■ Document passage:
— BEGIN —

Automating compliance in software delivery
Senior Technical Content Marketing Manager
Staying compliant with regulations and control frameworks is a top priority for developers and IT leaders. Yet navigating comprehensive data security, incident response, and monitoring and reporting requirements can add significant overhead for teams already facing tight deadlines, complex systems, shifting priorities, and intricate software supply chains.
Fortunately, many compliance-related activities can be automated using [continuous integration] and third-party tools, giving you more time to focus on critical tasks. In this article, you will review examples of common compliance frameworks, best practices for achieving compliance as a software delivery organization, and how you can automate compliance with CI/CD.
Examples of software compliance requirements
Various industries require adherence to regulatory standards for software development. These standards have surged in response to the rapid growth of digital technology and the increasing cyber threats that accompany it. While compliance differs from security, it provides a foundational baseline that an organization’s security measures must meet—or ideally, exceed.
Read more: The Path to Platform Engineering
For example, the Health Insurance Portability and Accountability Act (HIPAA) specifies privacy and security protections for personally identifiable health information used by healthcare providers and practitioners in the US. Another standard is the Payment Card Industry Data Security Standards (PCI-DSS). It provides card transaction guardrails that protect consumer privacy. Specifically, it prohibits storage and unencrypted transmission or processing of personal card details like card verification values (CVVs) and PINs.

— END —

■ Dataset content:
— BEGIN —

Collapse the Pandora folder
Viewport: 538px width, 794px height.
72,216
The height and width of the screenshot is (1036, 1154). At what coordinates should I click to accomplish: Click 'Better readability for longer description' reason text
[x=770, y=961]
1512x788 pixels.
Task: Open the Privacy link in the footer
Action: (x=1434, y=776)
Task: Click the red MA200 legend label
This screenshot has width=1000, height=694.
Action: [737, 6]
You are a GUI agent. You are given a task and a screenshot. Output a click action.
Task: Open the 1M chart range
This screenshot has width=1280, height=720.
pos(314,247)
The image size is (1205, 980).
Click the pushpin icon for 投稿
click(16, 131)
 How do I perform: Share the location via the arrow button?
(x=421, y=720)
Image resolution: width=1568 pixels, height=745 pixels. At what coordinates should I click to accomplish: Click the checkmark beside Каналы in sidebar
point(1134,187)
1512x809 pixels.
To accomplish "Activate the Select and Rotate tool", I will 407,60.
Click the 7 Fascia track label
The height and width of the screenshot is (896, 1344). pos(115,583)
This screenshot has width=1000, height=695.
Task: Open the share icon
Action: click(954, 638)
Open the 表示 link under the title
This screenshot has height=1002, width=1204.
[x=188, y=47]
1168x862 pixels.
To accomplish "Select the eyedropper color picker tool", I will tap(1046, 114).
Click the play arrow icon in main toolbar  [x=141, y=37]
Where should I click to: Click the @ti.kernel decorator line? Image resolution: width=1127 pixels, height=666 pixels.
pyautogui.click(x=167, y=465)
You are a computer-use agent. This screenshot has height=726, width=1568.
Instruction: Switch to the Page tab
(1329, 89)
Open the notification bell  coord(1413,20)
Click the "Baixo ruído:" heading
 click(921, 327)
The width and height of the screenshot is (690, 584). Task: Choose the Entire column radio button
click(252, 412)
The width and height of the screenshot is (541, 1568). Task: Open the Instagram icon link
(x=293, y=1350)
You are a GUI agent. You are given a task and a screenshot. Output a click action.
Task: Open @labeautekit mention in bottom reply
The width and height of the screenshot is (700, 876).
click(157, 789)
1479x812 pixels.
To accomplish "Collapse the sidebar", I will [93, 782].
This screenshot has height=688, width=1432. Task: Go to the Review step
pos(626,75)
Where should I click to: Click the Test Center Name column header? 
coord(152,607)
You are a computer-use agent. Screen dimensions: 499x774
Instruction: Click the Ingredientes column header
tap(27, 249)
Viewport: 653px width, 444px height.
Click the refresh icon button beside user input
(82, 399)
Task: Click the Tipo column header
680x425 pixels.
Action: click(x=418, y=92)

— END —

■ What this exercise asks:
• a. In the compliance article, what kind of details does PCI-DSS prohibit storing?
• b. Transcribe the part of the compliance article that begins at the words "Fortunately, many compliance-related" and stops after "meet—or ideally, exceed.".
The records aren't needed here.

■ Complete answers:
• a. Personal card details such as card verification values (CVVs) and PINs.

• b.
Fortunately, many compliance-related activities can be automated using [continuous integration] and third-party tools, giving you more time to focus on critical tasks. In this article, you will review examples of common compliance frameworks, best practices for achieving compliance as a software delivery organization, and how you can automate compliance with CI/CD.
Examples of software compliance requirements
Various industries require adherence to regulatory standards for software development. These standards have surged in response to the rapid growth of digital technology and the increasing cyber threats that accompany it. While compliance differs from security, it provides a foundational baseline that an organization’s security measures must meet—or ideally, exceed.